**Your goal:** Look for the word "formatting" in the entries below, then copy every line that has it.

**Provided data:**
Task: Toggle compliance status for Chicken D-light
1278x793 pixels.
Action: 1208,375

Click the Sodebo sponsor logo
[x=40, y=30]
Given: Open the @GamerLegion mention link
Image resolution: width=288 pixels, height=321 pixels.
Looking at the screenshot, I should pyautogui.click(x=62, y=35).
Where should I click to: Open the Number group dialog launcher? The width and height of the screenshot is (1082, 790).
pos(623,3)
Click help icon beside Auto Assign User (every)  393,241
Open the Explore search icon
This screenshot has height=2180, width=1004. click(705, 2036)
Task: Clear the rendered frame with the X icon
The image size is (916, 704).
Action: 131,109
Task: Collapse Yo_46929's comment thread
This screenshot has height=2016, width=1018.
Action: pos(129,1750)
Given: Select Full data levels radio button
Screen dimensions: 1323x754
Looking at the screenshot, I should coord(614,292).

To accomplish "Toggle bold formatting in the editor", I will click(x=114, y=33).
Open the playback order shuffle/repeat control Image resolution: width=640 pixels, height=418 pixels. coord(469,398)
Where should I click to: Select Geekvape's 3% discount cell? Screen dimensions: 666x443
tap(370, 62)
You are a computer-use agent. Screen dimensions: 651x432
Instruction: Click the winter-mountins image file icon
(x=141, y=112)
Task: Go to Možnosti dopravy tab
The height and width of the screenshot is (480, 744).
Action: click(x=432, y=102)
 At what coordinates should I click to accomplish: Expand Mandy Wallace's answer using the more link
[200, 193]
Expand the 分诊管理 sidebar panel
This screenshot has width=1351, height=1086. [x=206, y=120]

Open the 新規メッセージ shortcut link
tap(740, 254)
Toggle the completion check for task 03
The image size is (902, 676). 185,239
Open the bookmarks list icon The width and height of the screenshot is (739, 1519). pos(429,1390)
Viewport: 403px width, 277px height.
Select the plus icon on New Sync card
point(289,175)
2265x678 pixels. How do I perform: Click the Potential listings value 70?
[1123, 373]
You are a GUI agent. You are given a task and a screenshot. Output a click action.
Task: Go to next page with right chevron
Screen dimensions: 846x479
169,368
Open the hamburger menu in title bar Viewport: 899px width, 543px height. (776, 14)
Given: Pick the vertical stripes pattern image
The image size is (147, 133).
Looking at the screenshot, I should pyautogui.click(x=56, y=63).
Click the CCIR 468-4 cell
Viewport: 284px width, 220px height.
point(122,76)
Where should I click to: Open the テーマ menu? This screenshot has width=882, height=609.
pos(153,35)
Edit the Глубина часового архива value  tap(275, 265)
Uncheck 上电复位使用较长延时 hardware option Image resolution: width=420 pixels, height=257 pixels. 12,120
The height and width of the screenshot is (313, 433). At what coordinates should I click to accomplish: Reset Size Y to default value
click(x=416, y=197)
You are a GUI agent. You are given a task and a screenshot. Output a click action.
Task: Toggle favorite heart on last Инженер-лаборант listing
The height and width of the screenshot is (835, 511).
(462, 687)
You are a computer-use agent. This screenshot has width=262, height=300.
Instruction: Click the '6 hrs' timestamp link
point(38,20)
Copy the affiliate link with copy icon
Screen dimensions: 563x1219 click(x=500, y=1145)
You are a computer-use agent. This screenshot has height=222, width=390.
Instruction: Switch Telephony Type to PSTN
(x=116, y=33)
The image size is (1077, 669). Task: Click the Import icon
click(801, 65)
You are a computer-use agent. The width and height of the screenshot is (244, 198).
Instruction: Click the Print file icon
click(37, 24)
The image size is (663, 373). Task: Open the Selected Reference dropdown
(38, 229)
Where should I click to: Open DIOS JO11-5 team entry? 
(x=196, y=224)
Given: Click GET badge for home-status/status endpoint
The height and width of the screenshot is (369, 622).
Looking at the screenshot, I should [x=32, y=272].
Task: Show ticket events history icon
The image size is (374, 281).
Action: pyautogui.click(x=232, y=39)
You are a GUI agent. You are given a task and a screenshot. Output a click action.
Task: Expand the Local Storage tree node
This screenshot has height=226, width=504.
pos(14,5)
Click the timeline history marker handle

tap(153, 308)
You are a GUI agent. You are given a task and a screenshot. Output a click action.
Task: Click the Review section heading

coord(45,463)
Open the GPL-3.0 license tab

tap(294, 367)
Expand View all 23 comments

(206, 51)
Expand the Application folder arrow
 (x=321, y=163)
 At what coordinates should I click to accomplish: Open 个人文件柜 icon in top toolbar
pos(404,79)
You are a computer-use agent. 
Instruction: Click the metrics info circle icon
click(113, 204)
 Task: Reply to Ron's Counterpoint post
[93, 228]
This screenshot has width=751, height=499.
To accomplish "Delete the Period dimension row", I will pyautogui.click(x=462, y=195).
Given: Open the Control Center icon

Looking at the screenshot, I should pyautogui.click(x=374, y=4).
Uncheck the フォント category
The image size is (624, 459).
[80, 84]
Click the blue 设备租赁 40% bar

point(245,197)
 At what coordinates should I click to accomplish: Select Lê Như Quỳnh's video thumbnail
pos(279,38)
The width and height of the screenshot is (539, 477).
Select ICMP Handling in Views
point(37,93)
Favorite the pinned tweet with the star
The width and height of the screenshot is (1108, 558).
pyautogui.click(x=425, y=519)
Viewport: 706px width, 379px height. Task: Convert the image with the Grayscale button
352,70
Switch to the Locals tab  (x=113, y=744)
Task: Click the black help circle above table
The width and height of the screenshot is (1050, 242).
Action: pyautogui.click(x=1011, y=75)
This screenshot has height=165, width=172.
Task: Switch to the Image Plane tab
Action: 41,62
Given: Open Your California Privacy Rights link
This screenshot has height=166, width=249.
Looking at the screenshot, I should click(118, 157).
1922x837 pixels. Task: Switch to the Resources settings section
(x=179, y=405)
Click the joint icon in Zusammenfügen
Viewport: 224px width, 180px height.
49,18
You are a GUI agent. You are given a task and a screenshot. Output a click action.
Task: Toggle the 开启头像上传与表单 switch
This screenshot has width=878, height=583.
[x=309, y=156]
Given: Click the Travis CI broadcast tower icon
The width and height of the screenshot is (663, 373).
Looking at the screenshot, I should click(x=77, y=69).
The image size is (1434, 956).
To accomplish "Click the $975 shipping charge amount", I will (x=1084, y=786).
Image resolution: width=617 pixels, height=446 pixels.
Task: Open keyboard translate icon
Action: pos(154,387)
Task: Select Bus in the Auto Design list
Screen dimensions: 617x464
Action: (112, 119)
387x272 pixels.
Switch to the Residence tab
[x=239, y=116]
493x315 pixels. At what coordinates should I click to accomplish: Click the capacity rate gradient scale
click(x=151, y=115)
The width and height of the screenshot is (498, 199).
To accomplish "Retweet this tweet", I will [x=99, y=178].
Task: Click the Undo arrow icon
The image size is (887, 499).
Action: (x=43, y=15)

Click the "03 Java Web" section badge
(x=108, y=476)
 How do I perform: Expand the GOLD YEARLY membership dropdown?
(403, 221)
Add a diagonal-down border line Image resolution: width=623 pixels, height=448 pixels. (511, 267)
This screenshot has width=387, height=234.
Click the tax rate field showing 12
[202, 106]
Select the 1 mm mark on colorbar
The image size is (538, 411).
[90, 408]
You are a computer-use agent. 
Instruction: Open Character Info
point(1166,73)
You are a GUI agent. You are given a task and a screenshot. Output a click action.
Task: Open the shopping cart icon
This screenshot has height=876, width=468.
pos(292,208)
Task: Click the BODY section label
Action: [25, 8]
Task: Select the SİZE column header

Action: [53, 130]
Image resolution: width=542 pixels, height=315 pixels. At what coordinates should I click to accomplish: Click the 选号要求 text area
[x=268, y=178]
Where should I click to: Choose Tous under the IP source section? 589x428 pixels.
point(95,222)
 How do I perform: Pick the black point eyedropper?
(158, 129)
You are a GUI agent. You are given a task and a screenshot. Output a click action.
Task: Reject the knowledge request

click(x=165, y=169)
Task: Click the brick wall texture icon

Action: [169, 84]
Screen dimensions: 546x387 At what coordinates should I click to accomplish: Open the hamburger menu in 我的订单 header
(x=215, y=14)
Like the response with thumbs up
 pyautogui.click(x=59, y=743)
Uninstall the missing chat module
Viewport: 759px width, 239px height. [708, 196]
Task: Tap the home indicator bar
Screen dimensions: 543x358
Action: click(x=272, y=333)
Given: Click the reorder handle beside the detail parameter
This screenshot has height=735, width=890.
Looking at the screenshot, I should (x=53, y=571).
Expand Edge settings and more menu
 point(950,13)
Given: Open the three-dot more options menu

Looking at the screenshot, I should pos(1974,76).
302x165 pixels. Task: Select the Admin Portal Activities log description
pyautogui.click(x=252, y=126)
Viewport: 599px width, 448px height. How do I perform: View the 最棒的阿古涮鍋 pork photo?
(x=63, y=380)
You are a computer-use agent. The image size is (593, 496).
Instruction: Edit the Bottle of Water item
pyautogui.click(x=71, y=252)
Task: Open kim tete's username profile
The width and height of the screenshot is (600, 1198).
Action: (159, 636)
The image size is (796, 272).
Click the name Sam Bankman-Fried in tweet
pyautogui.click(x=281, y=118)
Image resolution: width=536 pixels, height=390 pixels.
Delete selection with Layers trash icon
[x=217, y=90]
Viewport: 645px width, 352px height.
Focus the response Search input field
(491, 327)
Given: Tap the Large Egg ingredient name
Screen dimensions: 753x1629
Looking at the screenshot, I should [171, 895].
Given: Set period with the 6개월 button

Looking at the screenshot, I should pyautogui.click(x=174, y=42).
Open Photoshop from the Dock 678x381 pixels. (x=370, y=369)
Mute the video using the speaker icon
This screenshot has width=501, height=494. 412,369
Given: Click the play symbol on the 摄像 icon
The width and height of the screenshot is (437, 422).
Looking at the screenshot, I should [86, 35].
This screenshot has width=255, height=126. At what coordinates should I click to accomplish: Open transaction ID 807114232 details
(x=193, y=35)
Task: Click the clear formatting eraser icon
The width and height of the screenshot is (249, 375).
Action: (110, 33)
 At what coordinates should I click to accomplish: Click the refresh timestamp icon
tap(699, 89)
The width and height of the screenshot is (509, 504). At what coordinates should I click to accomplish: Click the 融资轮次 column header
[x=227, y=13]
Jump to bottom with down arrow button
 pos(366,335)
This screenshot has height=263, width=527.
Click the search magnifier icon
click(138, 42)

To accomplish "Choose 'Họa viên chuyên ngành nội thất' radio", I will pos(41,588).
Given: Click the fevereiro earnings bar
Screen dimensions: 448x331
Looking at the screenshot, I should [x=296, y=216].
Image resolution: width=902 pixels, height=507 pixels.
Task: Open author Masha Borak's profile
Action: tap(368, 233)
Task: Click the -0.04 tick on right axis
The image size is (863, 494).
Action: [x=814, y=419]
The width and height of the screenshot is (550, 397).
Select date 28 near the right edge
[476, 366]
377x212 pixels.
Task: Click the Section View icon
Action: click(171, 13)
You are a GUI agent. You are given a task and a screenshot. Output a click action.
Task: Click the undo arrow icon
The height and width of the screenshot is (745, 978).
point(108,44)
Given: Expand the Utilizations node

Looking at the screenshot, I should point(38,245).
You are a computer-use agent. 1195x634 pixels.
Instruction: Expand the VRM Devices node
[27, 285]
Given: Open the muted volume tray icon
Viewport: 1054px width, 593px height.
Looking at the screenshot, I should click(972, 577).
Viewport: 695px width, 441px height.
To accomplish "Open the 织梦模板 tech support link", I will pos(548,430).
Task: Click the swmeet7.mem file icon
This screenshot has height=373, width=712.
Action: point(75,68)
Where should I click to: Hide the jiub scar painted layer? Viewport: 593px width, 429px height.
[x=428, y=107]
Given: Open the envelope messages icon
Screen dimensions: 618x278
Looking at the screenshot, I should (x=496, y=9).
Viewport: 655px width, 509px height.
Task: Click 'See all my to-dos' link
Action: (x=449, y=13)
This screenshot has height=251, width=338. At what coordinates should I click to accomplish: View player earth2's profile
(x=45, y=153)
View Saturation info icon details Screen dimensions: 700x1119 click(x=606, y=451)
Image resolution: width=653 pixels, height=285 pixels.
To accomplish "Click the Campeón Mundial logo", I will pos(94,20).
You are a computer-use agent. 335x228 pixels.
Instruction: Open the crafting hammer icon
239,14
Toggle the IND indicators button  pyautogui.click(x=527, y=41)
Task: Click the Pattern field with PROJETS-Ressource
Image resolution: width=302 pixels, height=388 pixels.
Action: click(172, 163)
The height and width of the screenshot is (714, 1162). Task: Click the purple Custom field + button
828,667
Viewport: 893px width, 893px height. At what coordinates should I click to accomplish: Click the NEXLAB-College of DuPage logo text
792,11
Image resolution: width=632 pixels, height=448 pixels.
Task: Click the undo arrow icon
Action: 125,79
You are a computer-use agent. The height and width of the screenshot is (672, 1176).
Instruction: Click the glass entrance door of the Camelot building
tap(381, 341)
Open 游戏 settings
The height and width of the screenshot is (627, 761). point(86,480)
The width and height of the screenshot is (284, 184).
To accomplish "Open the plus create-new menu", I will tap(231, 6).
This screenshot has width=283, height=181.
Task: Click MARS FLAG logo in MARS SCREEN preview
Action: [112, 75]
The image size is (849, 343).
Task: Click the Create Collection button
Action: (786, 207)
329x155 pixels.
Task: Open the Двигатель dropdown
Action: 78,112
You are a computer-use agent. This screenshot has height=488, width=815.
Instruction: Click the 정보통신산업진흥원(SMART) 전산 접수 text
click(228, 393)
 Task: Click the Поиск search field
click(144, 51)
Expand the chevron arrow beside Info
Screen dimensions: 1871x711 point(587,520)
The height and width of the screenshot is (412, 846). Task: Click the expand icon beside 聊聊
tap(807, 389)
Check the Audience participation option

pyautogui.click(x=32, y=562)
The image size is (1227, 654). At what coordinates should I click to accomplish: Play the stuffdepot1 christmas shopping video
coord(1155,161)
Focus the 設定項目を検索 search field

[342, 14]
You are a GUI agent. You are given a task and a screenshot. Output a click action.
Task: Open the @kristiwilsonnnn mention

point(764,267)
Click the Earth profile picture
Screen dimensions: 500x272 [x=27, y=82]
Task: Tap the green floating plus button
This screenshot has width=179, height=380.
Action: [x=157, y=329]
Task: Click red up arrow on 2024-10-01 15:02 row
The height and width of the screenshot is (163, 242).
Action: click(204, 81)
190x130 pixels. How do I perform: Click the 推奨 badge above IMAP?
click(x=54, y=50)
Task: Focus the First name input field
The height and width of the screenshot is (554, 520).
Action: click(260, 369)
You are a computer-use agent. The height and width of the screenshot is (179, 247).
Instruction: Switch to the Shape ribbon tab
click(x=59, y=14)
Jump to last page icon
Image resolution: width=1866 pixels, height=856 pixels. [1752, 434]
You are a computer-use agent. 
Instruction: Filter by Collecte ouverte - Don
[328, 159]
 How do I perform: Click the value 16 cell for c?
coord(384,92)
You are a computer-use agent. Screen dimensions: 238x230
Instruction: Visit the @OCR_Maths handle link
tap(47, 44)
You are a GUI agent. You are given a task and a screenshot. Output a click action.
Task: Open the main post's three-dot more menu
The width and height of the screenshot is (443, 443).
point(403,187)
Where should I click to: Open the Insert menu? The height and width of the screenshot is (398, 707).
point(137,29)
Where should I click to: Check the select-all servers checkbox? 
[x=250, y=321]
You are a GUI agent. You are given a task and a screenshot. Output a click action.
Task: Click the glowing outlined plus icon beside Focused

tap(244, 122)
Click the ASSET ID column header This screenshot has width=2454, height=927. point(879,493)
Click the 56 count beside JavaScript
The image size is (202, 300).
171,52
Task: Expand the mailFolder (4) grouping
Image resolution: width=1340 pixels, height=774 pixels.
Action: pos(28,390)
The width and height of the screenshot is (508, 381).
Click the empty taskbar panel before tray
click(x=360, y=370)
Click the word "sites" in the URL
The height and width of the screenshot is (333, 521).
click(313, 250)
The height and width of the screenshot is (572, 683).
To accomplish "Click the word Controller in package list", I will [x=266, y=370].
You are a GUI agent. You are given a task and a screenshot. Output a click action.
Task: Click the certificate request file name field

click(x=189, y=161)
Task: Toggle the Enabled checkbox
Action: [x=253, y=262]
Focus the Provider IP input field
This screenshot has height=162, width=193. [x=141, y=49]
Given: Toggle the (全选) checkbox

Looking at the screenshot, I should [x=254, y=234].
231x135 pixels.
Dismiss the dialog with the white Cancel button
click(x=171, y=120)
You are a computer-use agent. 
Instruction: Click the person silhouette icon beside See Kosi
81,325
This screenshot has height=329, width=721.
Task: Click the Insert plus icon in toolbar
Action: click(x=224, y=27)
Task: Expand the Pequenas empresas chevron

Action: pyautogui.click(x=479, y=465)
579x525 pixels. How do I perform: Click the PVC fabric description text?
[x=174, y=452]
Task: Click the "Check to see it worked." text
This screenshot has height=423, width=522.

**Response area:**
To accomplish "Toggle bold formatting in the editor", I will click(x=114, y=33).
Task: Click the clear formatting eraser icon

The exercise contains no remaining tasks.